無償で危険なクエストに挑んでクリアしたり、戦争へ介入して和解させたり、アン・ドロシエルのような巨大な悪に立ち向かうなど…
「正義の組織なのか?」
「そんな感じかな。まあ正義なんて見方を変えれば悪って言われるように、パロルートは自分の都合で好き勝手動く迷惑な集団だって思われてたりするけど…」
アノレカディアでパロルートに文句を言ってた酒臭い騎士がいたな。
あいつまだ生きてんのかな…
「俺はパロルートを尊敬する。何を言われても誰かのために戦うのはきっと正しいことだ」
「ありがとう。それを聞いたらお兄ちゃん達もっと頑張れるよ」
「だがそれよりもお前自身を尊敬してる。戦闘部隊パロルートの隊員でなく、ナイン・パロルートという一人のサキュバスを」
「馬鹿だなぁ…僕みたいなやつを尊敬しちゃダメだよ」
「パロルートがこれまでどんな事をやったのか俺は知らない。魔王を倒したり何万という命を救ったりしたのかもしれない。けどそんなことより、お前が俺の人生を変えてくれたことの方が大きいと思ってる」
しばらくして出し切ったナインが戻って来た。かなり我慢していたのか、凄いスッキリした表情をしている。
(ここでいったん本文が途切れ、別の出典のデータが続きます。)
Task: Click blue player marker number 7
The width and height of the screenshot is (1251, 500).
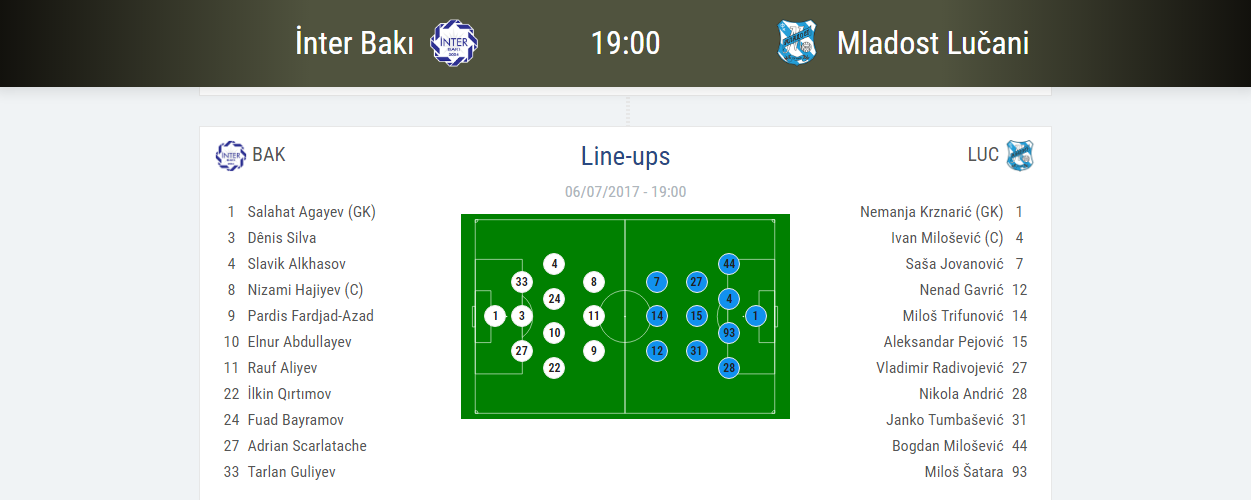Action: pos(657,282)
「トイレが使えないって事がこんなに不便だなんて思わなかった。はいこれテレビジョン・ワンド。ニュースが観たいからこれ点けてよ」
「ざっけんな!俺はサポートで魔法の杖を使うんだぞ!肉弾戦主体のお前が自分の魔力使えば良いだろ!」
「やだよ疲れるもん!」
なんだよこの杖!リモコンみたいな柄に薄い液晶画面が付いてるだけじゃないか!
パチッ!
「ニュースをお伝えします」
「うわあ点いたぁ!これ俺の魔力で動いてるのか!?」
身体の力が吸われていく感覚がある。
俺の貴重な魔力を、ナインの暇を潰すために使っているんだ…
「異変が起こっている単端市内への突入を試みる自衛隊の車両は、現在も透明な壁によって阻まれているようです」
単端市外の空はオレンジ色に染まっていた。懐かしく感じてしまう空の色だ。
「八芒星の魔法で影響を受けたのは単端市全域みたいだね。透明な壁って言われてるのは、おそらくアン・ドロシエルが作ったバリアとかじゃないかな」
俺達はいつの間にか単端市に閉じ込められていたようだ。しかしバリアなんて張って何の意味がある?
「バリアはアンを倒せば消えるんだろうな?」
「多分ね」
「だったら心配することはねえな。市外に逃げるつもりはないからな」
「だよね。こんなことしたって魔力の無駄だよ」
さっさと倒そう。そして画面に映っているような元の空を必ず取り戻すんだ。